═══ DATA

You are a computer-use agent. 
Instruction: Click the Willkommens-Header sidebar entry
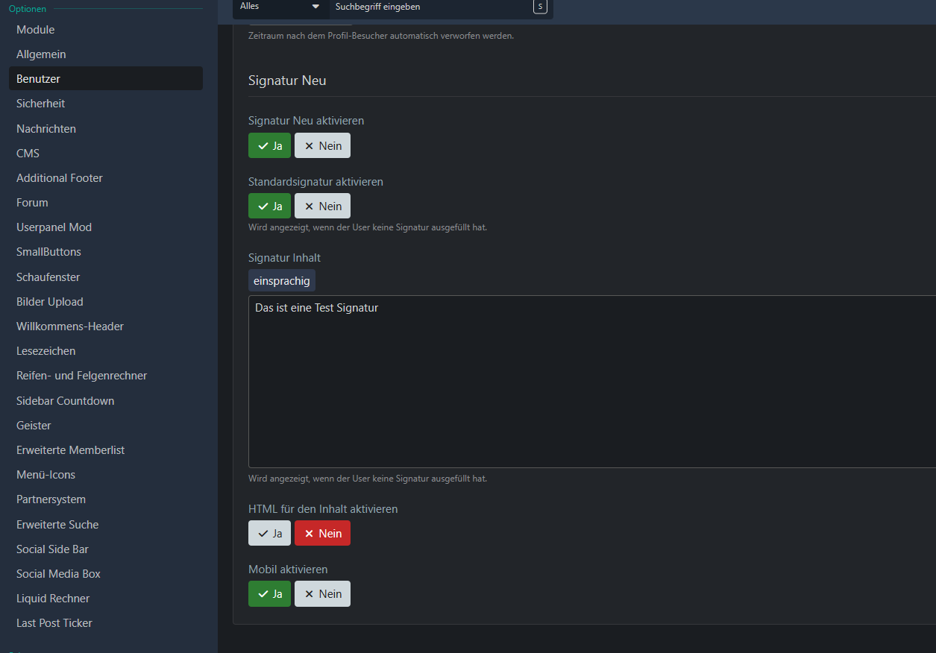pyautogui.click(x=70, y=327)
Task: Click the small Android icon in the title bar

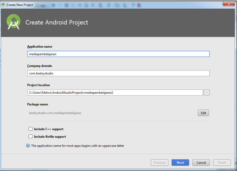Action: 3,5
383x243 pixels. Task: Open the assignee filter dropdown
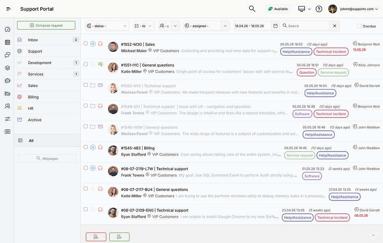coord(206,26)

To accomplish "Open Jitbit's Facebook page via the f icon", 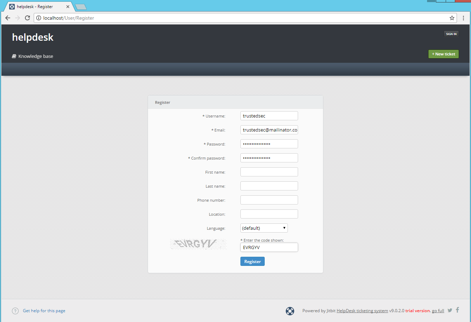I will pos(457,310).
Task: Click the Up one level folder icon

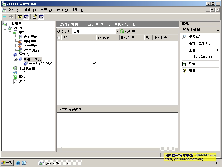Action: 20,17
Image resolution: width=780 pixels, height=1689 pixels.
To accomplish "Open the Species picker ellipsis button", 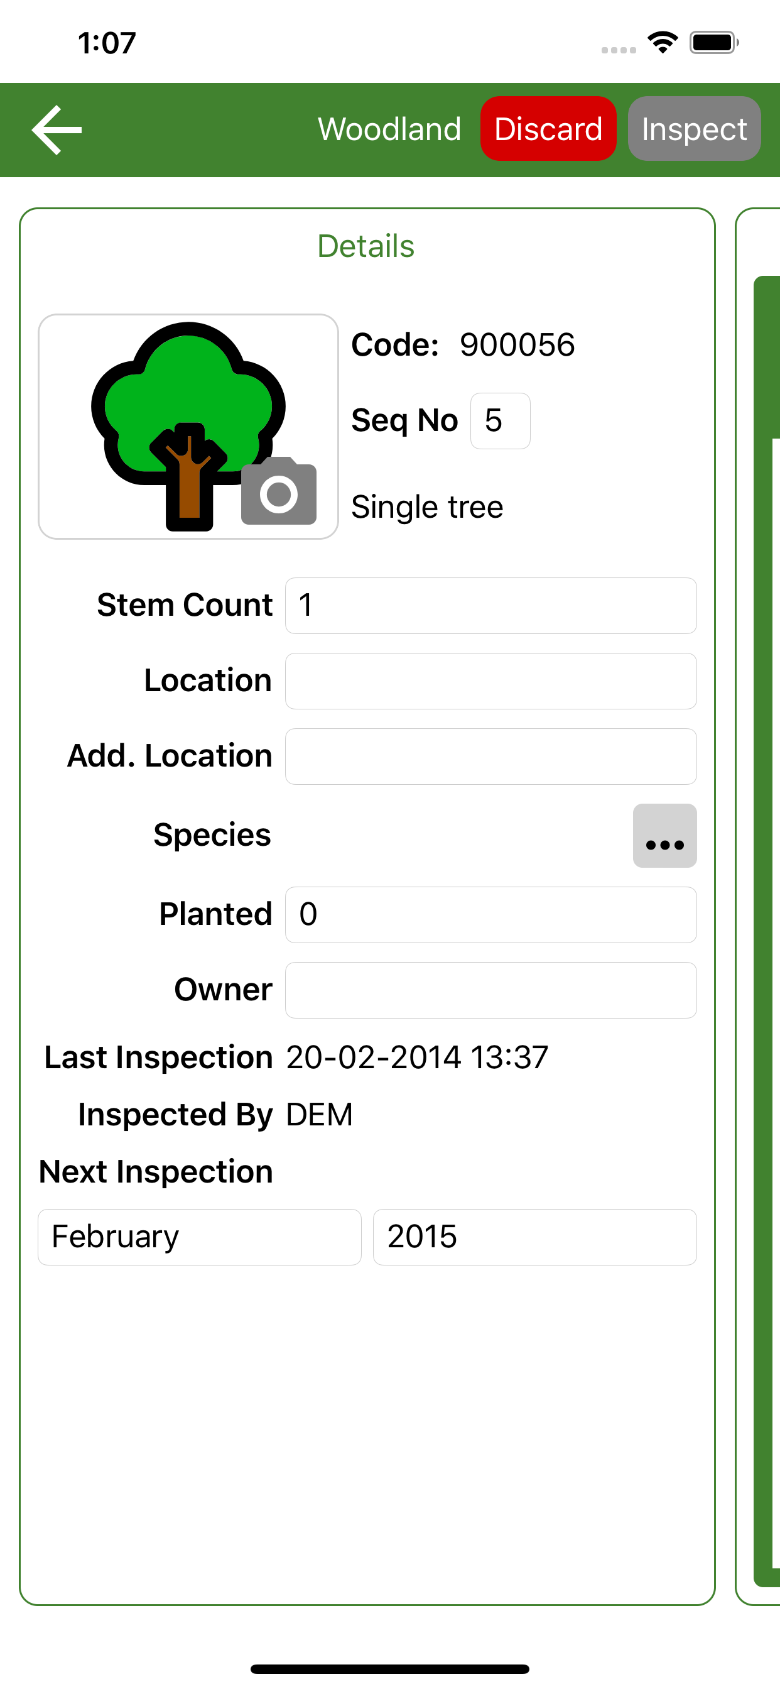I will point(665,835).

══════
═══ DATA

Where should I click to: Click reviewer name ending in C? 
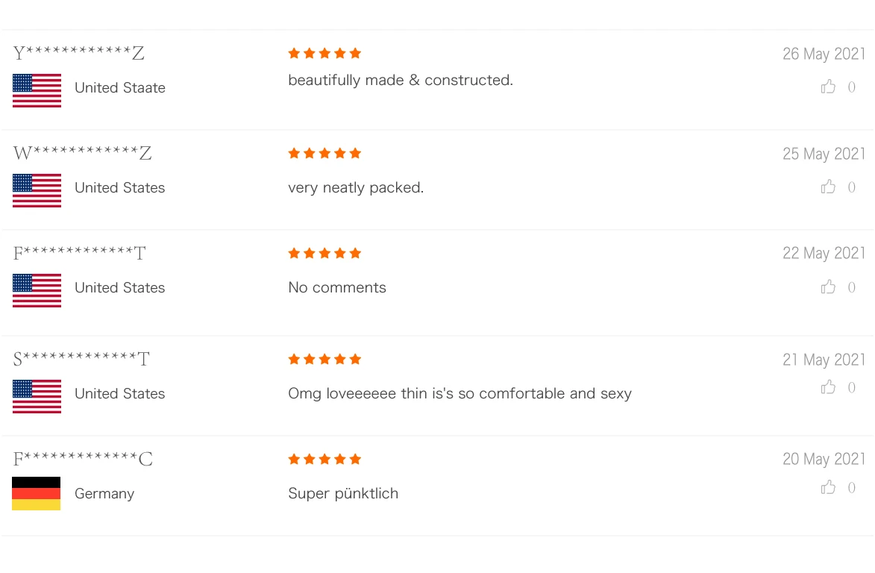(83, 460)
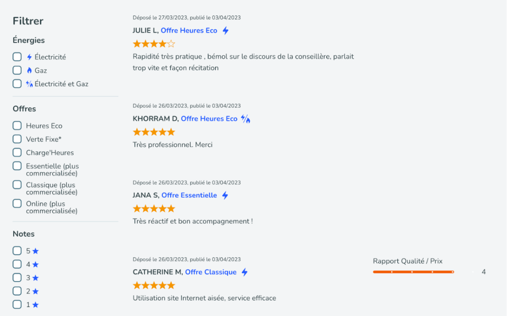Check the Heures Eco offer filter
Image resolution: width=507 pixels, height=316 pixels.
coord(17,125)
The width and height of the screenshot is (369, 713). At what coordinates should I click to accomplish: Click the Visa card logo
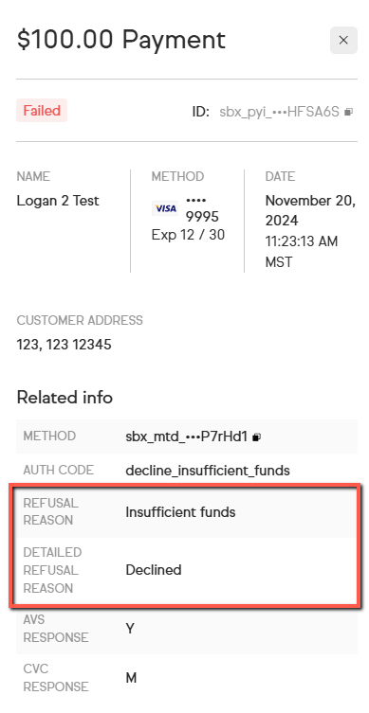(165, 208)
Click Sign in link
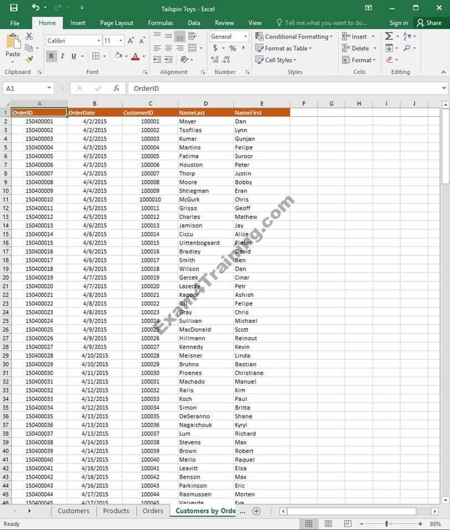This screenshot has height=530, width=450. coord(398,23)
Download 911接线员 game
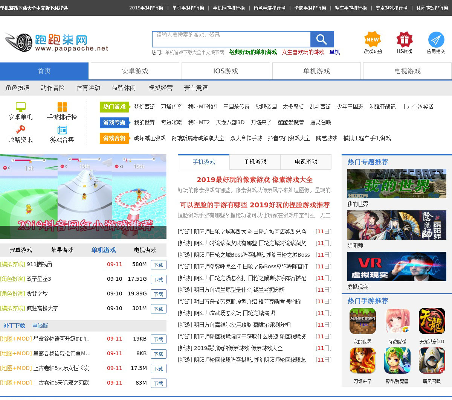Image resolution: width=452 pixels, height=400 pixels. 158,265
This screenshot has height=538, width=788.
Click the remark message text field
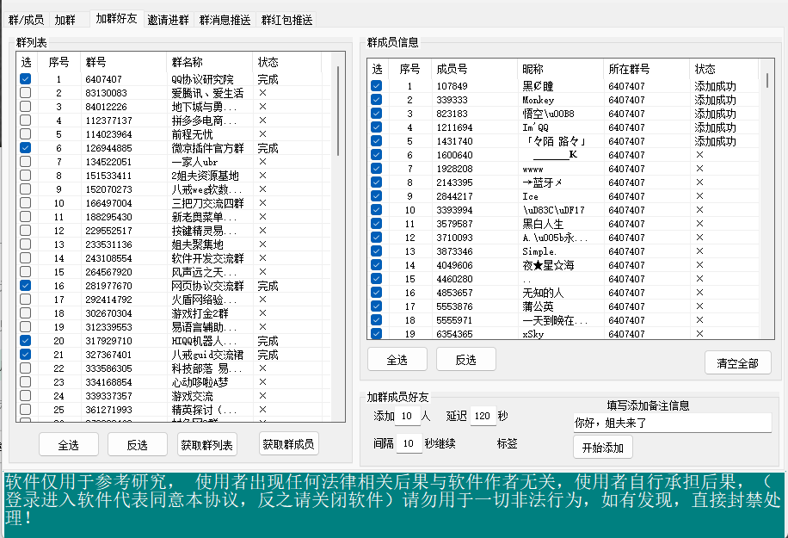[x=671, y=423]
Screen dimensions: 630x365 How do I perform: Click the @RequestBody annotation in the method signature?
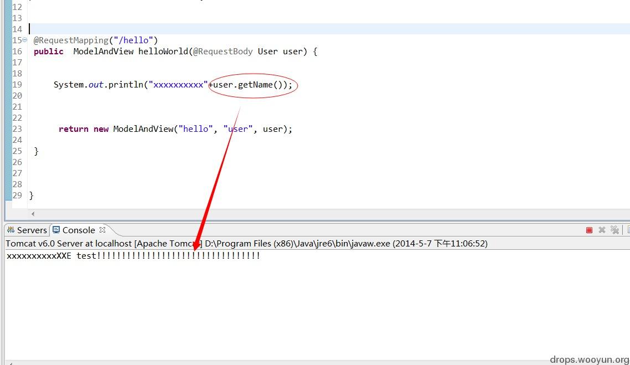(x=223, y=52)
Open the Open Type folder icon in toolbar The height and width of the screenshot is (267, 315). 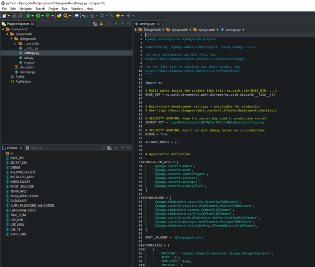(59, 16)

══════
═══ DATA

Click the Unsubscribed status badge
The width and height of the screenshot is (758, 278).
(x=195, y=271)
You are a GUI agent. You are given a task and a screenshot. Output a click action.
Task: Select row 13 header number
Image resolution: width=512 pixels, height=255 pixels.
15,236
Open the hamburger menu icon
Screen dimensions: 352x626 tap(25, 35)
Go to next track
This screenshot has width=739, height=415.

══════

WHAT IS NEEDED: What this exercise asks for is every line of the data above with the word "agent".

RESPONSE BOX:
You are a computer-use agent. 
You are a GUI agent. You are given a task and a screenshot. Output a click action.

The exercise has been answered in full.